While no charges currently are planned against Gov. Rick Snyder, the investigation continues, and the Attorney General who has attempted to interview the governor has not had an opportunity.

The AP reports:

Five people, including the head of Michigan’s health department, were charged Wednesday with involuntary manslaughter in an investigation of Flint’s lead-contaminated water, all blamed in the death of an 85-year-old man who had Legionnaires’ disease.

Nick Lyon is the highest-ranking member of Republican Gov. Rick Snyder’s administration to be snagged in a criminal investigation of how the city’s water system became poisoned after officials tapped the Flint River in 2014.

Lyon, 48, the director of the Health and Human Services Department, is accused of failing to alert the majority-black population about an outbreak of Legionnaires’ disease in the Flint area, which has been linked by some experts to poor water quality in 2014-15.

An involuntary manslaughter conviction carries up to 15 years in prison.

“The health crisis in Flint has created a trust crisis for Michigan government, exposing a serious lack of confidence in leaders who accept responsibility and solve problems,” said state Attorney General Bill Schuette, who said his probe is moving to the trial phase and signaled that Snyder, who has apologized for his administration’s failures that led to and prolonged the crisis, may not be charged.

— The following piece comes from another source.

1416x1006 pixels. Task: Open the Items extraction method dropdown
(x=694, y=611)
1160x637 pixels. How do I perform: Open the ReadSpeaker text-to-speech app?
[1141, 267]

“We only file criminal charges when evidence of probable cause of a crime has been established. And we’re not filing charges at this time,” he said.

Lyon also is charged with misconduct in office for allegedly obstructing university researchers who are studying if the surge in cases was linked to the Flint River.

When Flint had a serious budget crisis, it switched water supplies from Lake Huron to the Flint River.

But when they made the switch, state officials did not put in the chemicals needed to keep the city pipes from breaking up, putting heavy metals into the water supply.

It also led to an outbreak of Legionnaires’ disease, which killed many in Flint.

The Washington Post reports:

Lyon was aware of the Legionnaires’ disease outbreak by early 2015 but “did not notify the public until a year later,” according to charging documents filed in court and reviewed by the Detroit Free Press.

According to the documents, he “willfully disregarded the deadly nature of the Legionnaires’ disease outbreak,” later saying “[we] can’t save everyone,” and “everyone has to die of something.”

The attorney general’s office alleges that Lyon was personally briefed on the situation in Genesee County, where figures showed the number of Legionnaires’ cases was more than three times the annual average.

Lyon allegedly also refused an early offer of help from the federal Centers for Disease Control and Prevention and hindered scientists from researching whether the spike in Legionnaires’ cases was linked to the city’s switch to water from the Flint River.

Those failures, investigators claim, led to the 2015 death of Robert Skidmore, an 85-year-old man who was treated at McLaren Flint hospital.